Tuesday, December 4, 2018

Wear it well

   Most of the hours, I am happy. I don’t remember that Michael no longer exists. Especially at work, I don’t have to trip over the non-facts of him.
   I like being happy. I like busy-ness, problem solving, quick steps and decisive gestures. I like mock-dancing with co-workers as our paths cross on the carpet. I like blurts of humor from social media, I like people’s jokes. I like the problems.
   I don’t like being reminded. 
   I don’t like the generous, tentative, thoughtful co-worker who stops to look at me and ask how I am doing. “How are you holding up?” I don’t like it when they ask that. Stop asking that. Just assume I’m too fragile to answer and ask me instead about your grammar or that TV show we like. 
   I don’t like it when kind people express their sadness, and I have to remember mine and find a few sad-seeming words to say so I won’t be like a monster to them, trashing their good opinion of me by refusing to be broken and ruined and a mess. 
   I don’t want to be a mess. I refuse to be broken and I don't need to be ruined. He left me stronger and happier than I was before he found me. He gave me decades of strength to fall back on. As soon as I am on my way toward my workday, I can lift my nose to the sky and like the high wild blue and how my heart is ready to laugh and have a great day.
   I don’t like it when they confide how much they miss him and are struggling with it. 
   Their sorrow makes my sorrow happen when it doesn’t need to happen. It makes the loss of him slop around.
   They should shut up and have a good day.
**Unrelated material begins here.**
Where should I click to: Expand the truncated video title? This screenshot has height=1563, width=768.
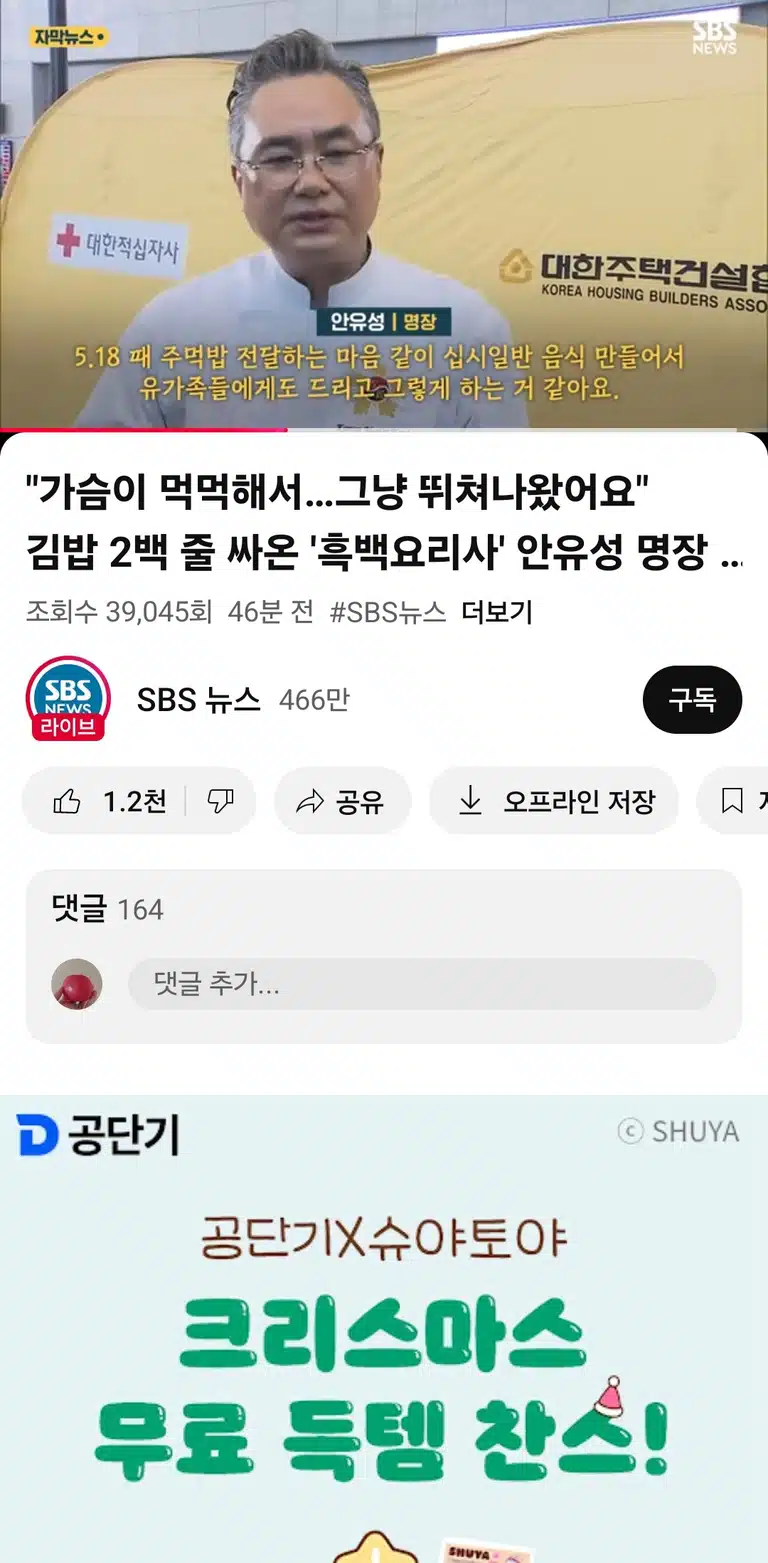coord(384,521)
   I must avoid thinking about his last months while I am driving. I need to stop going on and on about how often he would call me at work, after he was home in the afternoons. About the joke it was between me and Jennifer, his calling while I was so busy and unable to talk. I would text him some minor information and right away he would call to ask me to recite the text, confirm the text. “You will stop at the store on the way home?” 
   It was sweet but so annoying.
   Now while I am driving I start to worry that it was awful for him. That he was frightened. That he sensed his death coming and felt alone and was frightened. That he wanted to hear a reassuring human voice, and my voice had to do.
   
   Or did I mean everything to him? Was I reassurance? 
   I hope not. I hope he had other, better sources of reassurance. I was trying to be kinder, but I was always distracted — calm, but also not often fully present. 
   Again and again over our 41 years together, my harsh treatment of his feelings would shame me, and I would promise myself to be less rough with him next time. Gradually, over the years, I did learn better self-control, I remembered to remind us both that I loved him very much even when I was biting off his ears because he was fraying my last nerve. 
   But still, there was always that need for a next time, to do better next time.
   Thank God we didn’t have run-ins or rough patches in the week before he died. I don’t think I could recover if there was a “next time” I was still counting upon, a next time that will never come. 
   No, we were on good terms when he left and took my future with him. 
   I can see myself tweaking his big toe as I walk past his recliner on my way to the washing machine. I can see myself smiling at him fondly. I know he sees me showing him how fond I am.